Thought-Culture or Practical Mental Training

The most advanced authorities of the day, are inclined to the opinion that both Matter and Mind are both differing aspects of some one fundamental Something; or, as some of the closest thinkers state it, both are probably two apparently differing manifestations or emanations of an Underlying Something which, as Spencer says: “transcends not only our reason but also our imagination.” The study of philosophy and metaphysics serves an important purpose in showing us _how much we do not know_, and why we do not know–also in showing us the fallacy of many things we had thought we did know–but when it comes to telling us the real “why,” actual cause, or essential nature of _anything_, it is largely a disappointment to those who seek fundamental truths and ultimate reasons. It is much more comfortable to “abjure the ‘Why’ and seek the ‘How'”–if we can.

Many psychologists classify the activities of the mind into three general divisions; _viz._, (1) Thinking; (2) Willing; (3) Feeling. These divisions, which result from what is known as “the tri-logical classification,” were first distinctly enunciated by Upham although Kant had intimated it very plainly. For many years before the favored division was but two-fold the line of division being between the _cognitive_, or knowing, activities, and the _conative_, or acting, activities, generally known as the Understanding and the Will, respectively. It took a long time before the authorities would formally recognize the great field of the Feelings as forming a class by themselves and ranking with the Understanding and the Will. There are certain sub-divisions and shadings, which we shall notice as we proceed, some of which are more or less complex, and which seem to shade into others. The student is cautioned against conceiving of the mind as a thing having several compartments or distinct divisions. The classification does not indicate this and is only intended as a convenience in analyzing and studying the mental activities and operations. The “I” which feels, thinks and acts is the same–one entity.

As Brooks well says: “The mind is a self-conscious activity and not a mere passivity; it is a centre of spiritual forces, all resting in the background of the ego. As a centre of forces, it stands related to the forces of the material and spiritual universe and is acted upon through its susceptibilities by those forces. As a spiritual activity, it takes the impressions derived from those forces, works them up into the organic growth of itself, converts them into conscious knowledge and uses these products as means to set other forces into activity and produce new results. Standing above nature and superior to its surroundings, it nevertheless feeds upon nature, as we may say, and transforms material influences into spiritual facts akin to its own nature. Related to the natural world and apparently originating from it, it yet rises above this natural world and, with the crown of freedom upon its brow, rules the natural obedient to its will.”
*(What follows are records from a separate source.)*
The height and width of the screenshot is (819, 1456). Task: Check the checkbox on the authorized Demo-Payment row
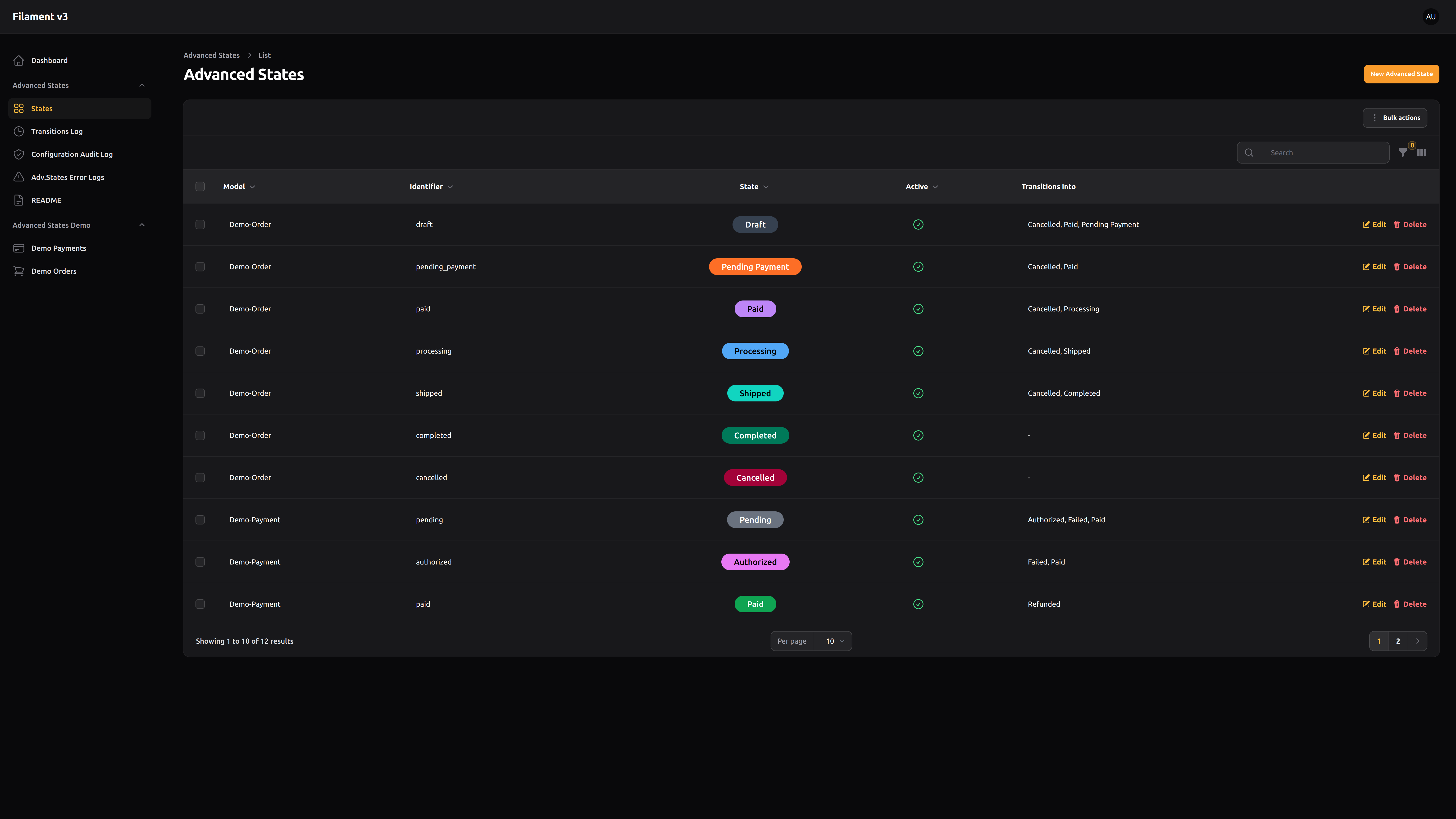[200, 562]
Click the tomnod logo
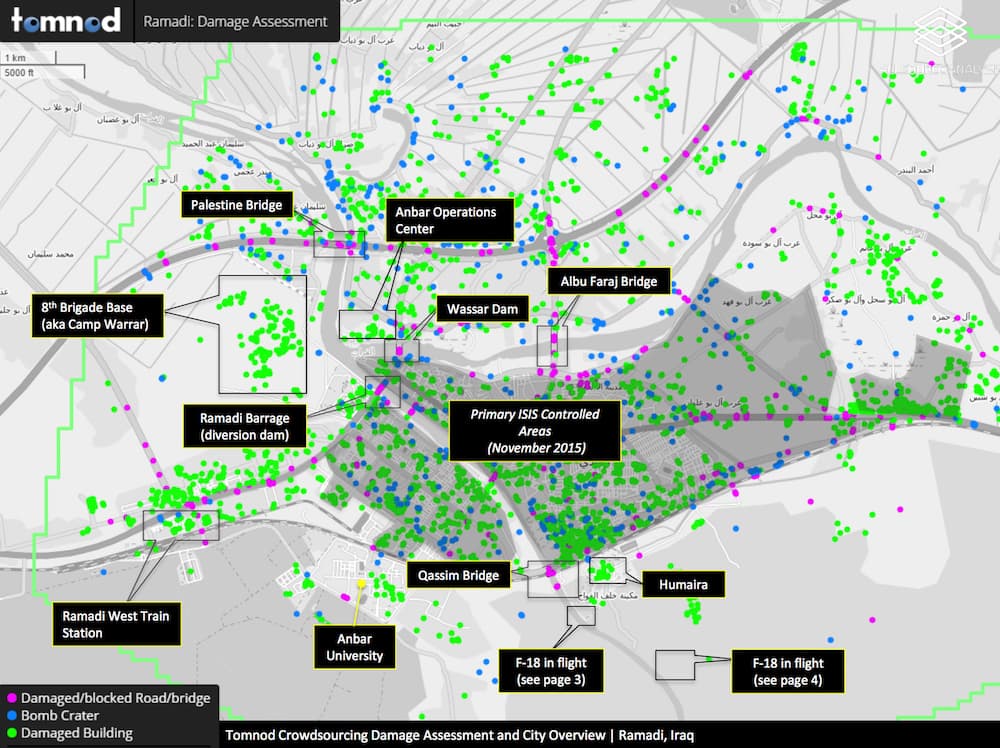The width and height of the screenshot is (1000, 748). click(x=66, y=20)
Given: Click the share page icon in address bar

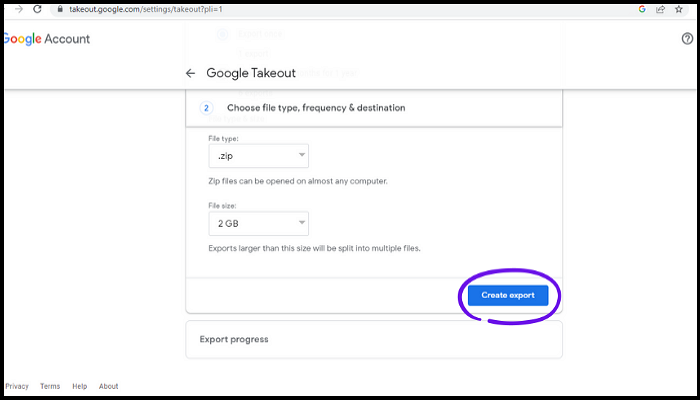Looking at the screenshot, I should [x=661, y=8].
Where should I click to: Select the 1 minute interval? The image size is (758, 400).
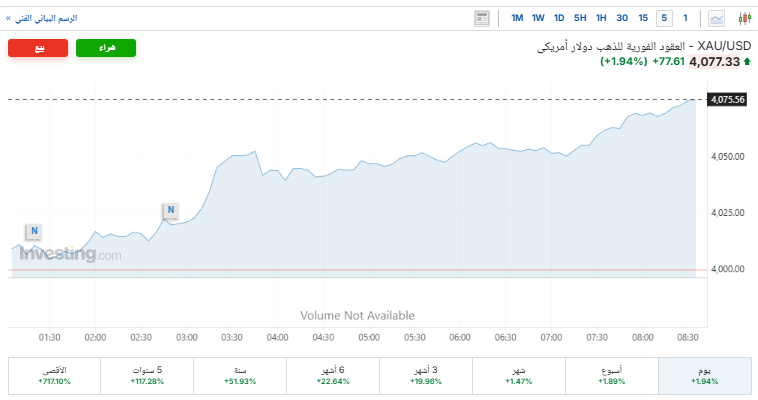[x=685, y=18]
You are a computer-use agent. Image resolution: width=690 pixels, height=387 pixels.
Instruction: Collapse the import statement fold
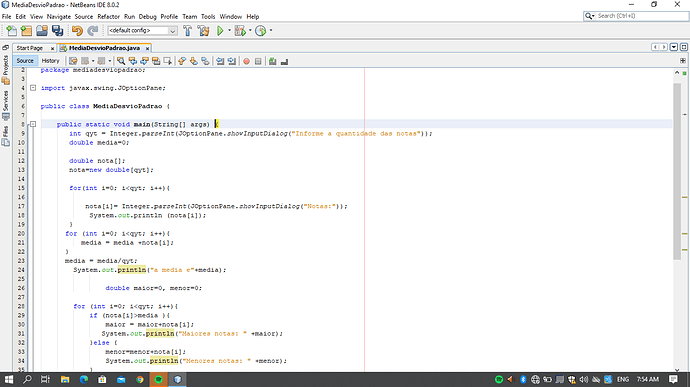tap(33, 88)
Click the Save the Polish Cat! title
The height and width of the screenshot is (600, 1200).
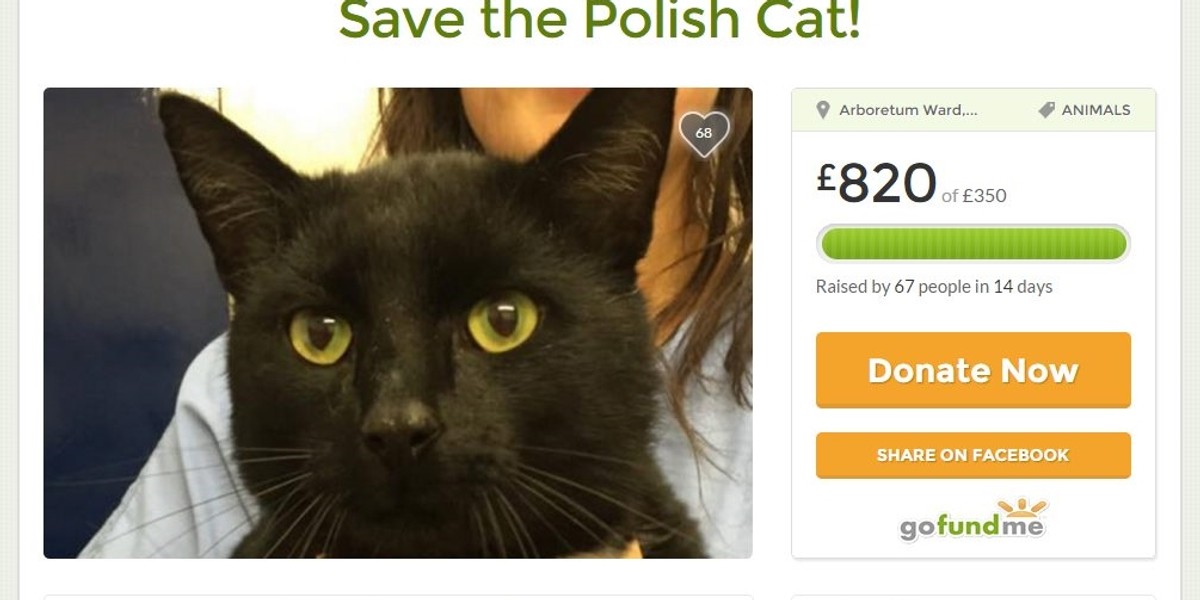click(x=600, y=20)
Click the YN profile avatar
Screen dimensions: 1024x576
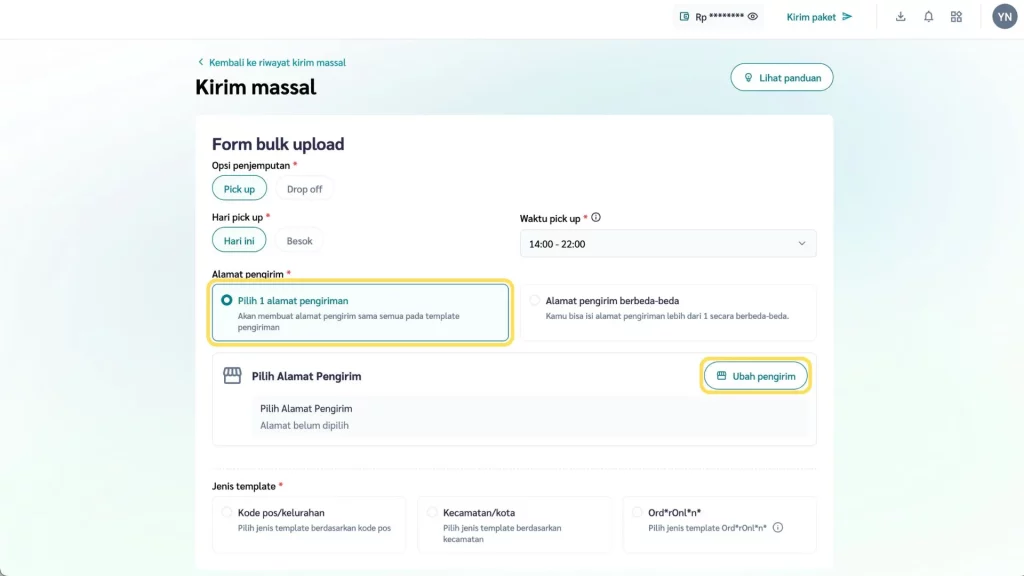1004,17
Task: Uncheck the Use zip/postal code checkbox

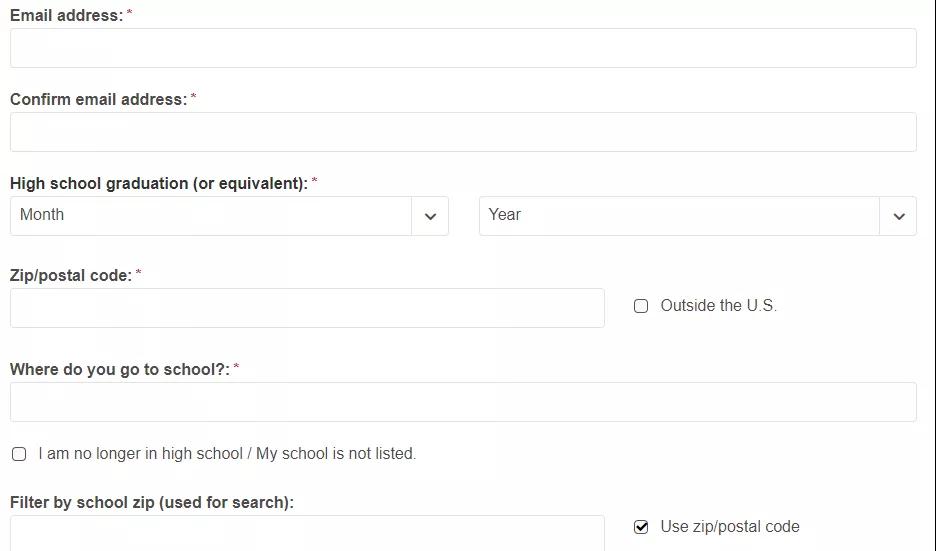Action: coord(641,527)
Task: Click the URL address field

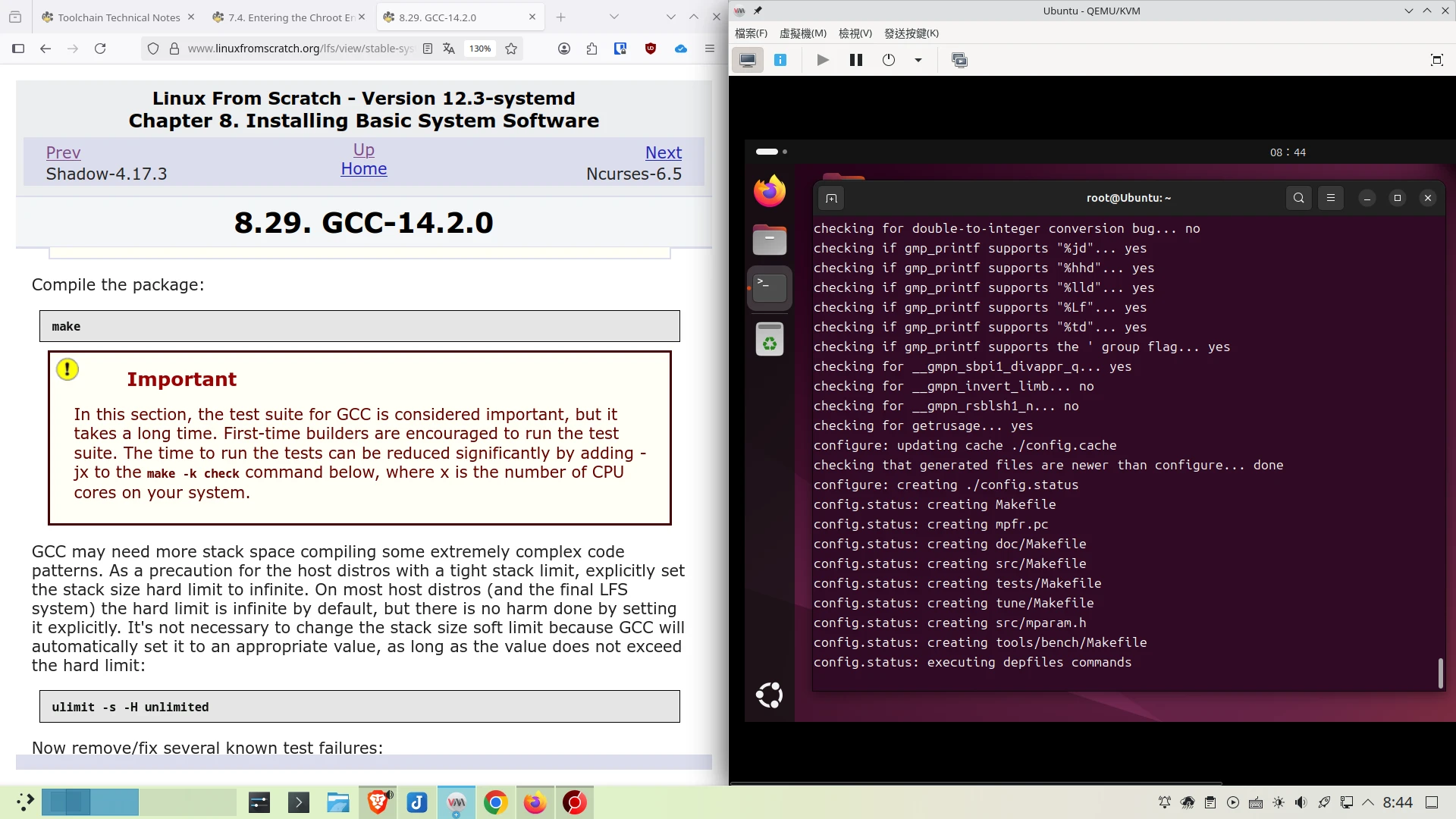Action: click(300, 49)
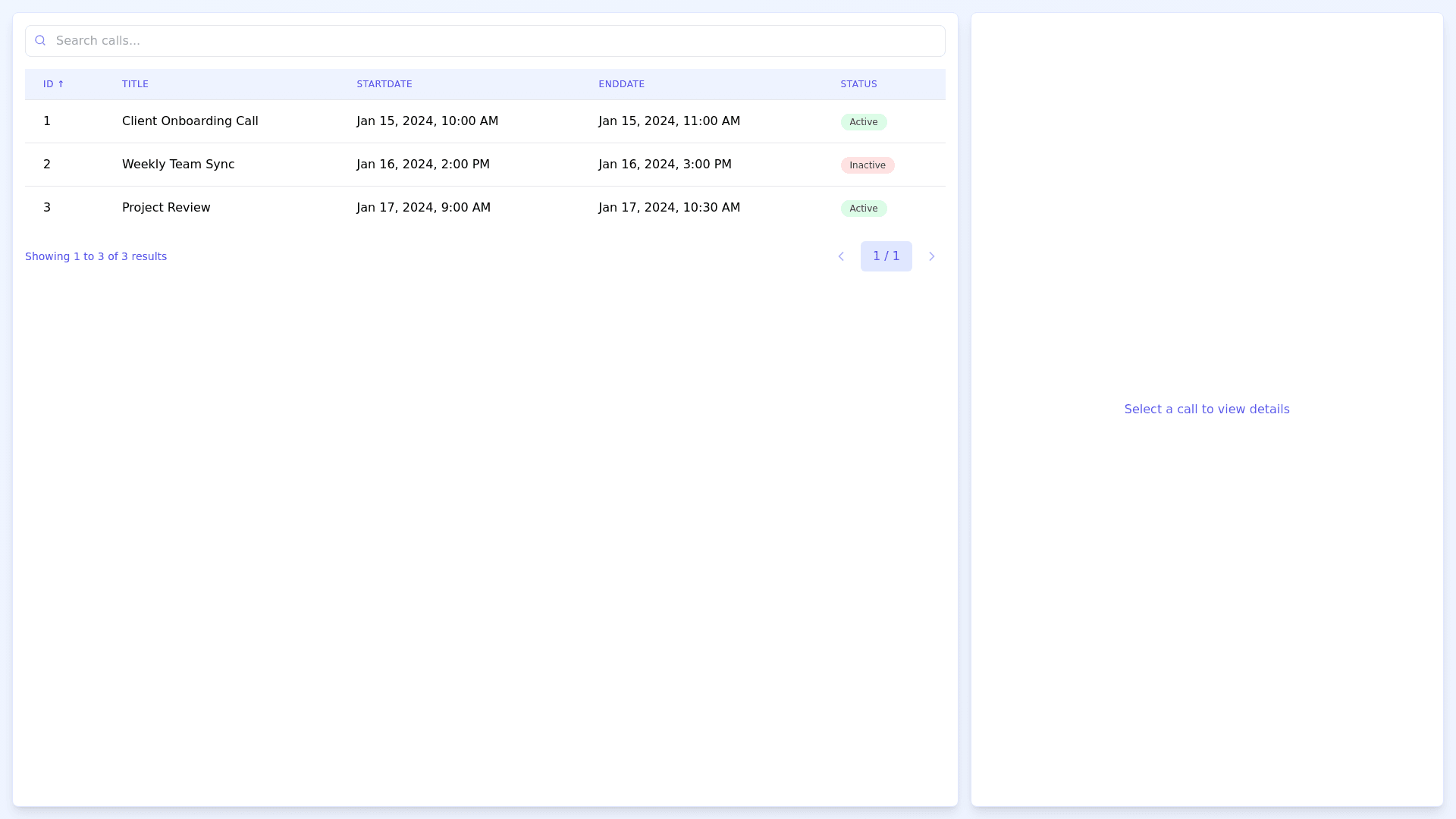Open the Project Review call
1456x819 pixels.
tap(166, 208)
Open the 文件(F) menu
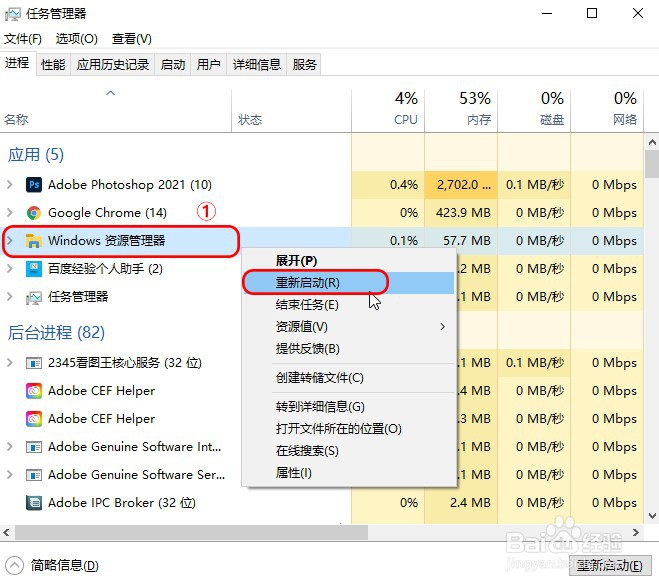The image size is (659, 586). pyautogui.click(x=23, y=39)
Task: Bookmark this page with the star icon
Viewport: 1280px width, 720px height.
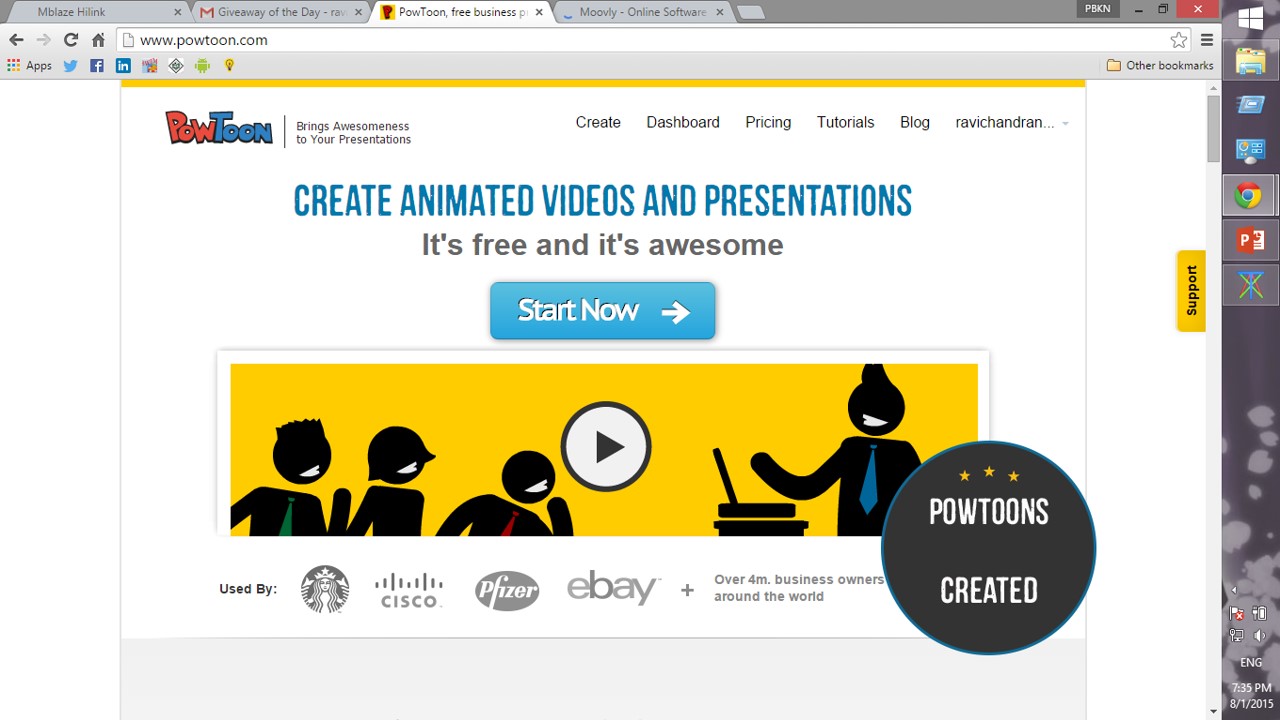Action: 1178,40
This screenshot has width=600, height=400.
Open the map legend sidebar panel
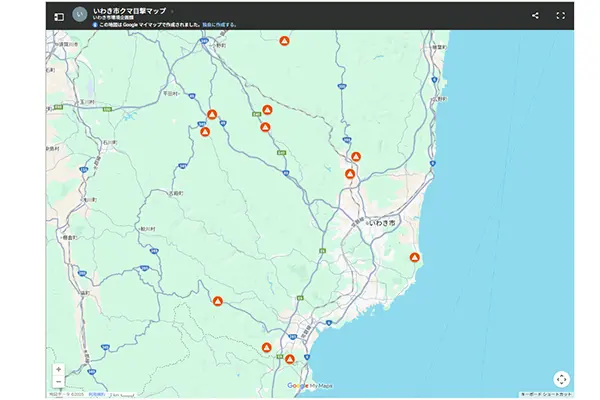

In this book, while we shall fully and unquestionably recognize the “tri-logical classification” of the activities of the Mind into the divisions of Thinking, Willing and Feeling, respectively, nevertheless, we shall, for convenience, use the term “Thought” in its broadest, widest and most general sense, as: “The power or faculty of thinking; the mental faculty; the mind,” rather than in its narrower and particular sense of: “the understanding or cognitive faculty of the mind.” Accordingly, we shall include the cultivation of the mental activities known as Attention, Perception, Imagination, etc., together with the strictly cognitive faculties, under the general term of Thought-Culture.